• **Directions for this task**: Go through the lines below and transcribe each one exactly.

Saved data entries:
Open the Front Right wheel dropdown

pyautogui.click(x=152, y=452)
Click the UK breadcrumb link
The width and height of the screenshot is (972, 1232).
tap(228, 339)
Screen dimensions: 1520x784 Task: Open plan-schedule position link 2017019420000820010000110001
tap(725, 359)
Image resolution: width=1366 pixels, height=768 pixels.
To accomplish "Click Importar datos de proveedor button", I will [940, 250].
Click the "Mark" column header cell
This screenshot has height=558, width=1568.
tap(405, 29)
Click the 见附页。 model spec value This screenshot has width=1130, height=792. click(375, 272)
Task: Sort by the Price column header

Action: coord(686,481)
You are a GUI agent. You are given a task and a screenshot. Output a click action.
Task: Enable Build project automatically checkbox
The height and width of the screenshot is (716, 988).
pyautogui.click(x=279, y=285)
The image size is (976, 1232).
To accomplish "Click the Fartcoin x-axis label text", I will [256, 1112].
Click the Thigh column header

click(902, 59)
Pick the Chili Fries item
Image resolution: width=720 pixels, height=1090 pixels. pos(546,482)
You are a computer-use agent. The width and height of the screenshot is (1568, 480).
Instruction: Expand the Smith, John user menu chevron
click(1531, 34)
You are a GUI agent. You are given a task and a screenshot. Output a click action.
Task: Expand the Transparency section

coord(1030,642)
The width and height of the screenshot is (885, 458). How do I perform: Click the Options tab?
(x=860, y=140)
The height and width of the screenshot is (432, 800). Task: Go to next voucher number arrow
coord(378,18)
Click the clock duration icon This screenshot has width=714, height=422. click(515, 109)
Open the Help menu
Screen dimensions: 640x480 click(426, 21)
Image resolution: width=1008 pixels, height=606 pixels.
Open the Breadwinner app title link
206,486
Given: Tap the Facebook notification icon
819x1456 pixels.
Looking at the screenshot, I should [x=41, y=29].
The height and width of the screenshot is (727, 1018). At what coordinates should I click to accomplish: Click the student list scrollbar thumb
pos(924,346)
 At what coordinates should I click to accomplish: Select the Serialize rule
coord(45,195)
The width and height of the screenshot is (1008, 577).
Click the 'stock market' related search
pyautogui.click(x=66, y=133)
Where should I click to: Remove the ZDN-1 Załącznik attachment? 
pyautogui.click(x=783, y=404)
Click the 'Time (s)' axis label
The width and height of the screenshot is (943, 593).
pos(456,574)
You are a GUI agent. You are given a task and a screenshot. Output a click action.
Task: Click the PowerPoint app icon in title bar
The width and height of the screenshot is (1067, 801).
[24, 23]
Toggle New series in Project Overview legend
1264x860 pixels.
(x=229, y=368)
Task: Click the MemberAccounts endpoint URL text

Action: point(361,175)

• **Answer to the exercise**:
Open the Front Right wheel dropdown

pyautogui.click(x=152, y=452)
Click the UK breadcrumb link
The width and height of the screenshot is (972, 1232).
tap(228, 339)
Screen dimensions: 1520x784 Task: Open plan-schedule position link 2017019420000820010000110001
tap(725, 359)
Image resolution: width=1366 pixels, height=768 pixels.
To accomplish "Click Importar datos de proveedor button", I will [940, 250].
Click the "Mark" column header cell
This screenshot has height=558, width=1568.
tap(405, 29)
Click the 见附页。 model spec value This screenshot has width=1130, height=792. click(375, 272)
Task: Sort by the Price column header

Action: coord(686,481)
You are a GUI agent. You are given a task and a screenshot. Output a click action.
Task: Enable Build project automatically checkbox
The height and width of the screenshot is (716, 988).
pyautogui.click(x=279, y=285)
The image size is (976, 1232).
To accomplish "Click the Fartcoin x-axis label text", I will [256, 1112].
Click the Thigh column header

click(902, 59)
Pick the Chili Fries item
Image resolution: width=720 pixels, height=1090 pixels. pos(546,482)
You are a computer-use agent. The width and height of the screenshot is (1568, 480).
Instruction: Expand the Smith, John user menu chevron
click(1531, 34)
You are a GUI agent. You are given a task and a screenshot. Output a click action.
Task: Expand the Transparency section

coord(1030,642)
The width and height of the screenshot is (885, 458). How do I perform: Click the Options tab?
(x=860, y=140)
The height and width of the screenshot is (432, 800). Task: Go to next voucher number arrow
coord(378,18)
Click the clock duration icon This screenshot has width=714, height=422. click(515, 109)
Open the Help menu
Screen dimensions: 640x480 click(426, 21)
Image resolution: width=1008 pixels, height=606 pixels.
Open the Breadwinner app title link
206,486
Given: Tap the Facebook notification icon
819x1456 pixels.
Looking at the screenshot, I should [x=41, y=29].
The height and width of the screenshot is (727, 1018). At what coordinates should I click to accomplish: Click the student list scrollbar thumb
pos(924,346)
 At what coordinates should I click to accomplish: Select the Serialize rule
coord(45,195)
The width and height of the screenshot is (1008, 577).
Click the 'stock market' related search
pyautogui.click(x=66, y=133)
Where should I click to: Remove the ZDN-1 Załącznik attachment? 
pyautogui.click(x=783, y=404)
Click the 'Time (s)' axis label
The width and height of the screenshot is (943, 593).
pos(456,574)
You are a GUI agent. You are given a task and a screenshot. Output a click action.
Task: Click the PowerPoint app icon in title bar
The width and height of the screenshot is (1067, 801).
[24, 23]
Toggle New series in Project Overview legend
1264x860 pixels.
(x=229, y=368)
Task: Click the MemberAccounts endpoint URL text

Action: point(361,175)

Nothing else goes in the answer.